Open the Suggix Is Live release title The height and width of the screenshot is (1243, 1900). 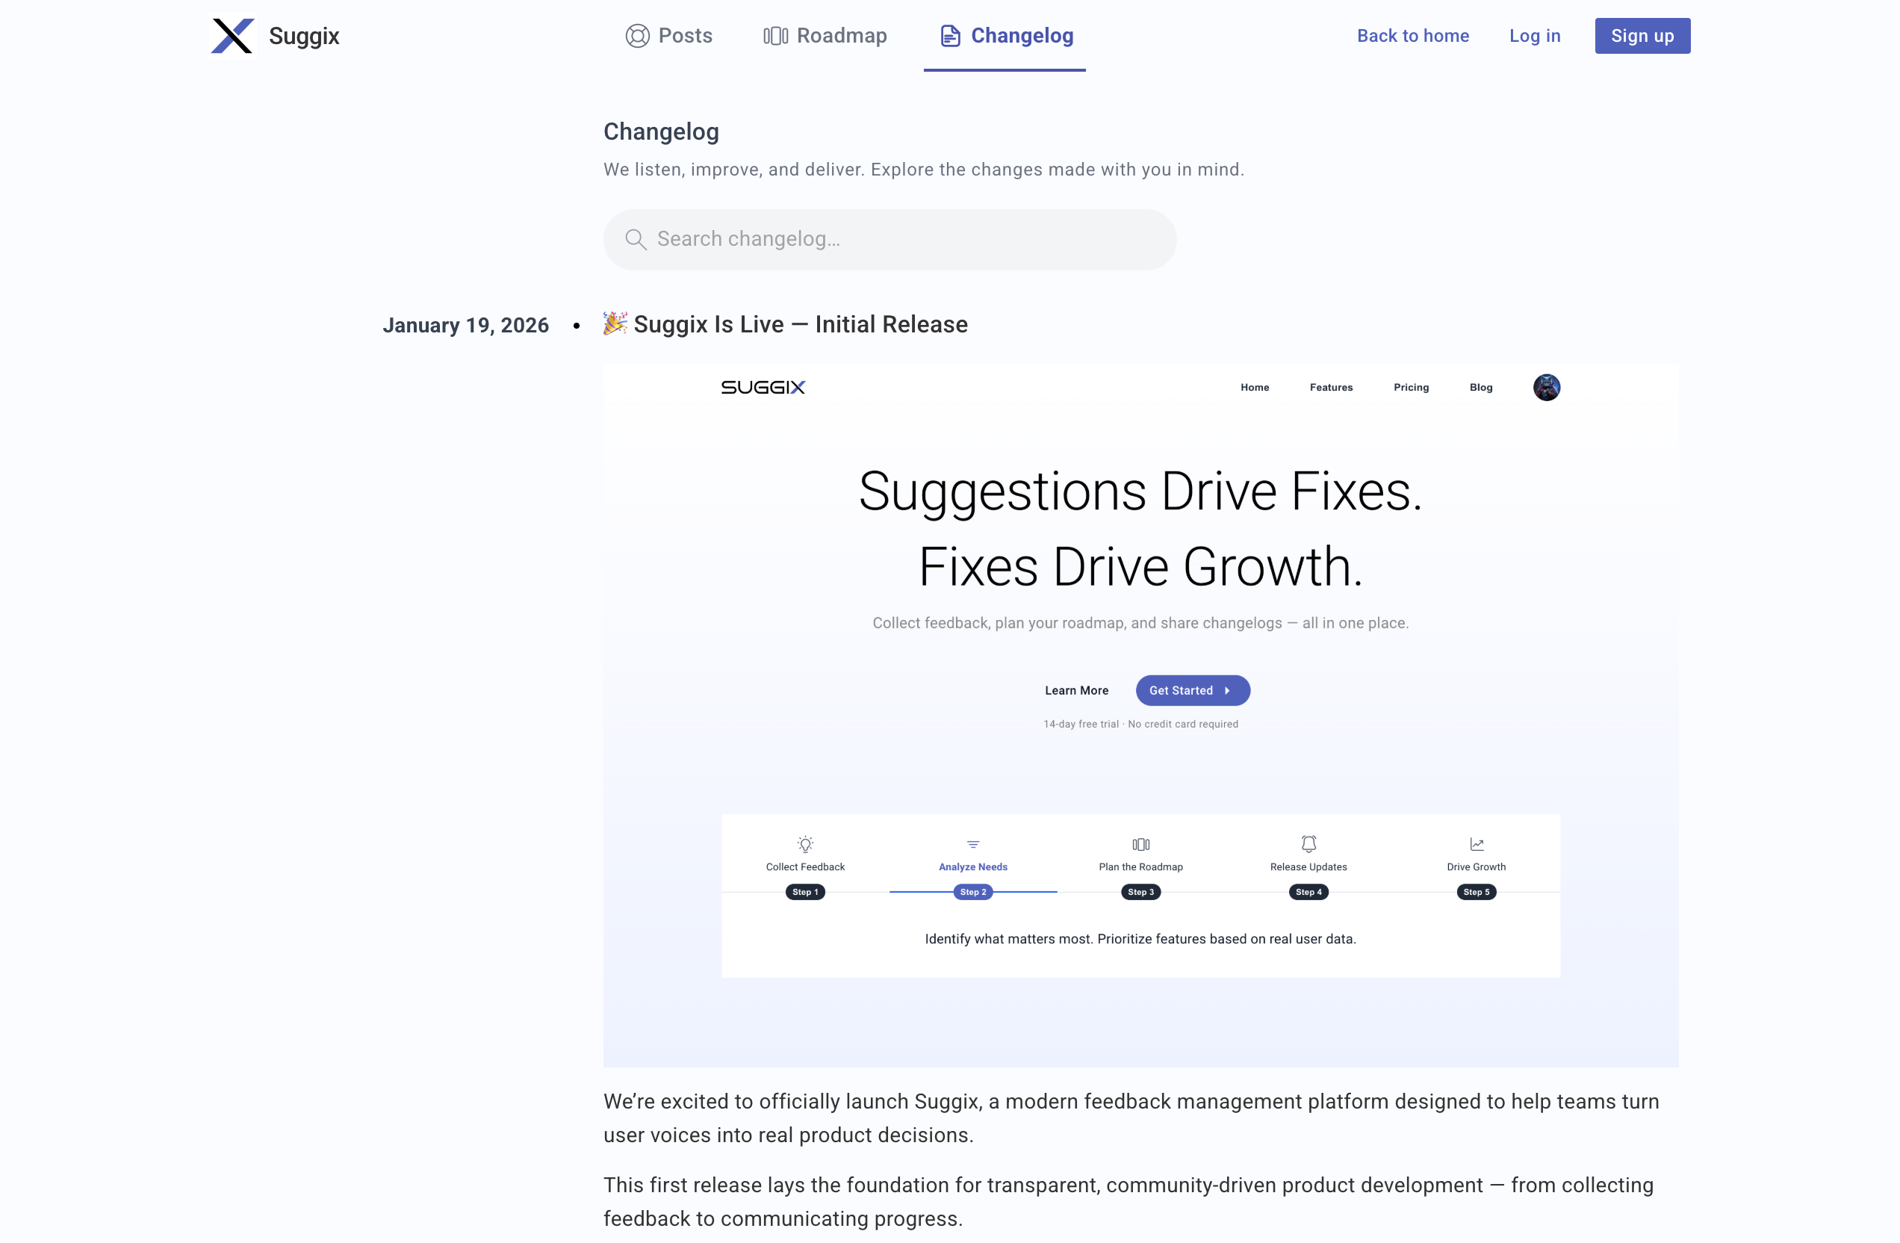point(800,324)
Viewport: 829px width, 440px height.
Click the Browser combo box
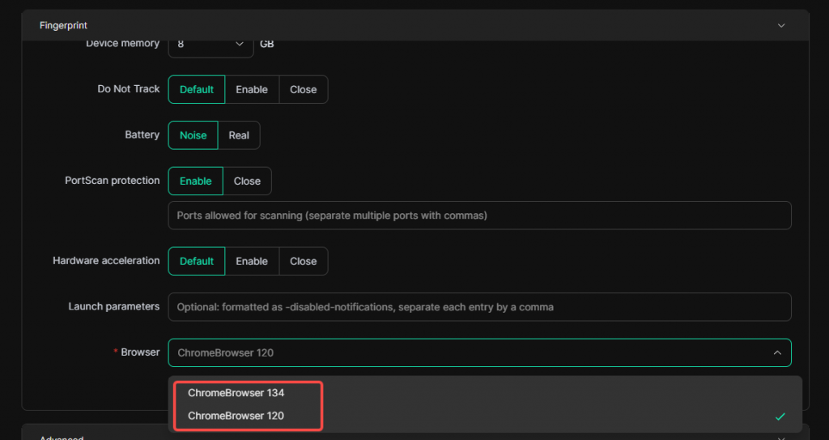pos(470,352)
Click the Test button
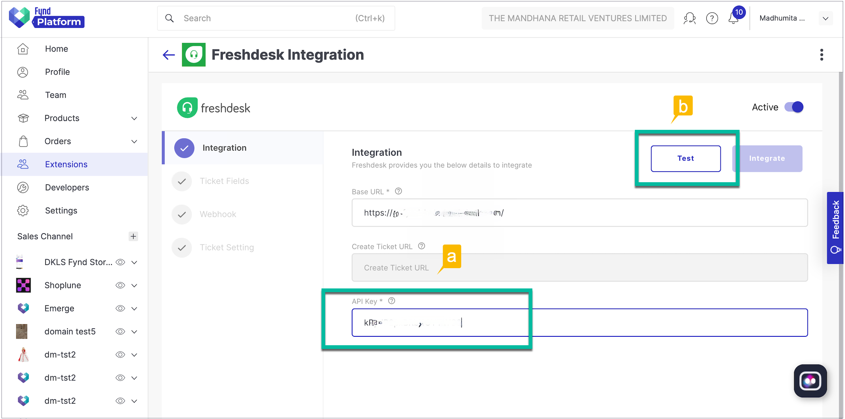Screen dimensions: 845x419 click(x=685, y=158)
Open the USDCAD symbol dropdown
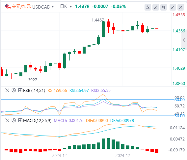187x160 pixels. [43, 7]
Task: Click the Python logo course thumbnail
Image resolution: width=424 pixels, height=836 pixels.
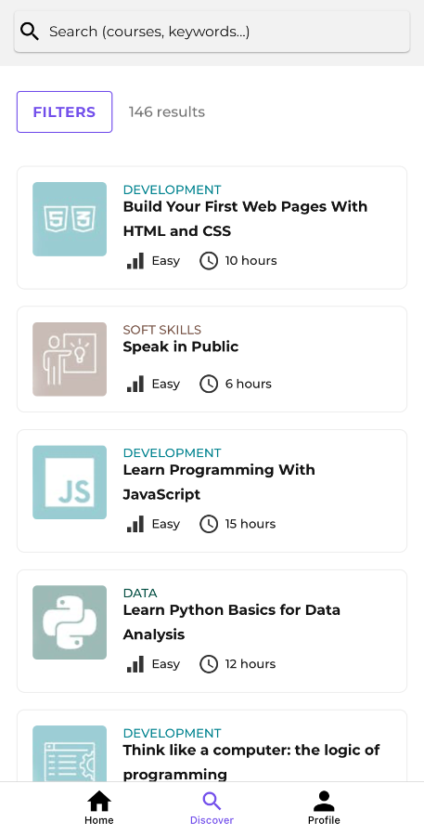Action: point(70,622)
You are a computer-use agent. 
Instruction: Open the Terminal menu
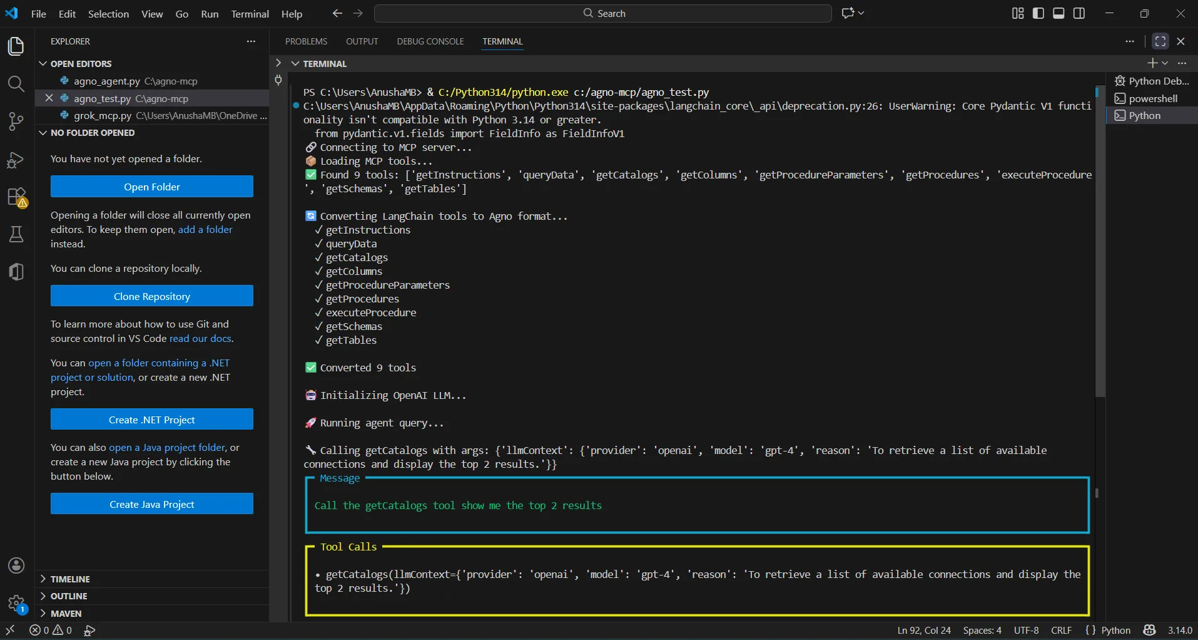pyautogui.click(x=250, y=14)
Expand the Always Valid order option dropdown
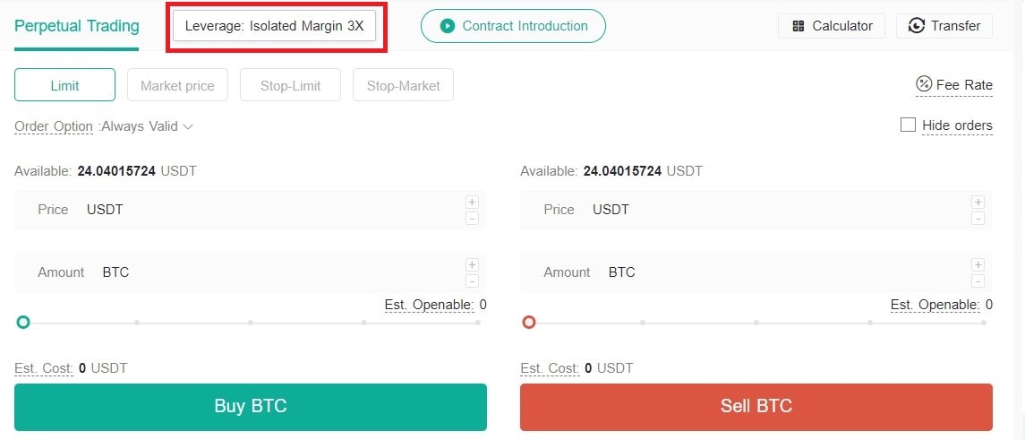The image size is (1025, 440). pos(147,126)
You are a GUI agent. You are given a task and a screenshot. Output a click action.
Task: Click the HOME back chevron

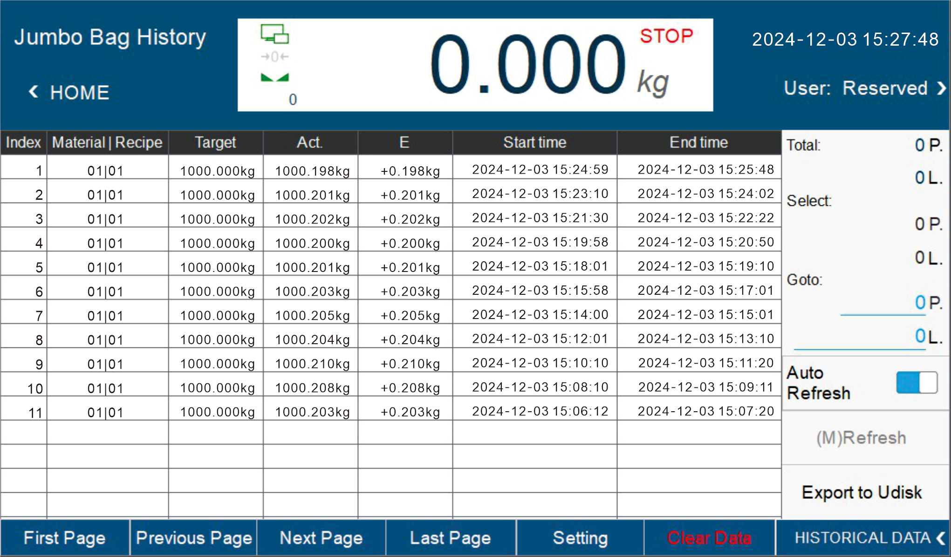(x=34, y=92)
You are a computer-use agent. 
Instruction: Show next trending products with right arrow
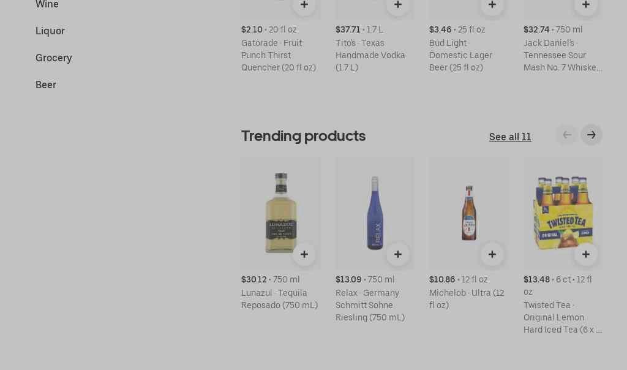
==========
Task objective » Swap every "Instruction" for "Directive" in the entries, from the line containing "Viewport: 829px width, 440px height." through the end of the entries, leaving everything else unchanged. Leave the pictures out of your answer.

Worked solution »
Viewport: 829px width, 440px height.
Click the Browser combo box
pos(470,352)
Click the Test button
Screen dimensions: 845x419 click(x=685, y=158)
Open the USDCAD symbol dropdown
187x160 pixels. [43, 7]
Task: Click the Python logo course thumbnail
Image resolution: width=424 pixels, height=836 pixels.
Action: point(70,622)
You are a computer-use agent. 
Directive: Open the Terminal menu
pyautogui.click(x=250, y=14)
Expand the Always Valid order option dropdown
The image size is (1025, 440). pos(147,126)
You are a GUI agent. You are given a task and a screenshot. Output a click action.
Task: Click the HOME back chevron

(x=34, y=92)
You are a computer-use agent. 
Directive: Show next trending products with right arrow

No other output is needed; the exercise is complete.